TESLA-X workflow for targeted lensing searches
TESLA-X workflow from arXiv:2311.06416.
TESLA-X targeted template bank comparison
TESLA-X template-bank comparison from arXiv:2311.06416.
TESLA-X sensitivity plot
TESLA-X sensitivity plot in mass-ratio space from the 2023 paper.
TESLA-X sensitivity plot in SNR space
TESLA-X sensitivity plot in effective spin space from the 2023 paper.
TESLA-X KDE to source-population model
TESLA-X source-population KDE used to build the targeted mass model.

Localization for Lensed Follow-up

The other half of the lensing problem is localization.

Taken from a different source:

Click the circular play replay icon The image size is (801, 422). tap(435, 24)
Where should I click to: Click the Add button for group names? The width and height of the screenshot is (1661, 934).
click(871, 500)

Once a weak lensed image is recovered, the event is only useful if the sky region is small enough for host-galaxy searches, lens-structure studies, and multi-messenger follow-up.

The lensing-localization paper in this directory studies exactly that problem. Using simulated strongly lensed compact binary coalescences and Bayestar sky maps, it finds that combining multiple lensed images improves localization monotonically. The largest gain comes from the second image: two-image systems typically improve by about an order of magnitude relative to the best single image, and subthreshold images can be included without degrading performance.

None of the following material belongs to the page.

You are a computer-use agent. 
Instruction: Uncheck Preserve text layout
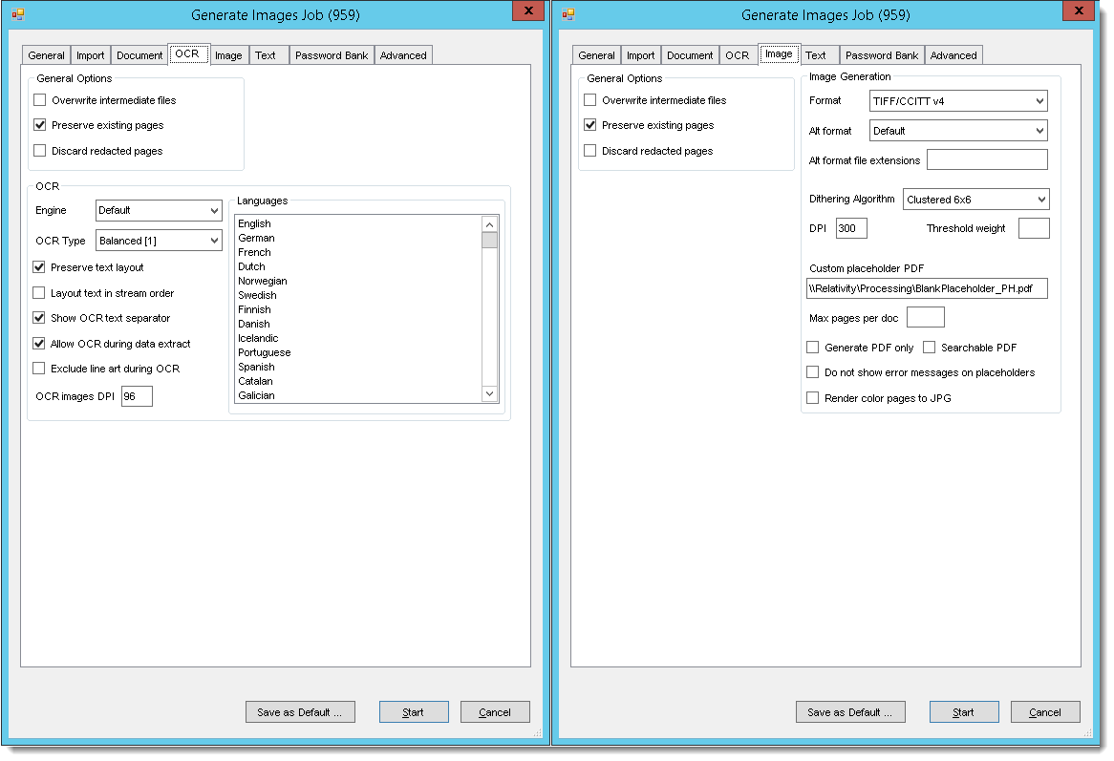point(39,267)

By four images, the typical localization area reaches the 10 to 100 deg2 range, which is the regime where host-galaxy association and targeted follow-up become realistic rather than aspirational. That is the relevant threshold for lensing work, not just an abstract improvement in sky map quality.

CDF of 90 percent credible region area for two-image systems
Two-image systems with subthreshold images included.
CDF of 90 percent credible region area for four-image systems
Four-image systems with subthreshold images included.
Median localization area as a function of the number of images
Median 90% credible area versus image multiplicity.
Distribution of localization area for two-image systems
Distribution of localization area for two-image systems.
Distribution of localization area for four-image systems
Distribution of localization area for four-image systems.

LVK Observing-Run Papers

My method development feeds into the LVK observing-run lensing papers that track the search from O3 to O4. The work moves from targeted subthreshold searches to collaboration-wide analysis and editorial responsibility.

01

O3a lensing paper

The O3a analysis established the collaboration-level search for gravitational-lensing signatures in the full third observing run. My targeted-search development work provided the methodological base for this line of analysis.

02

O3b and O4a lensing papers

I served as an analyst and editorial team member on the O3b and O4a lensing papers, contributing to the analysis workflow, validation, and paper preparation for the observing-run series.

03

O4b lensing paper

I am the editorial team chair for the O4b lensing paper, coordinating the writing process and helping steer the collaboration toward a consistent final analysis narrative.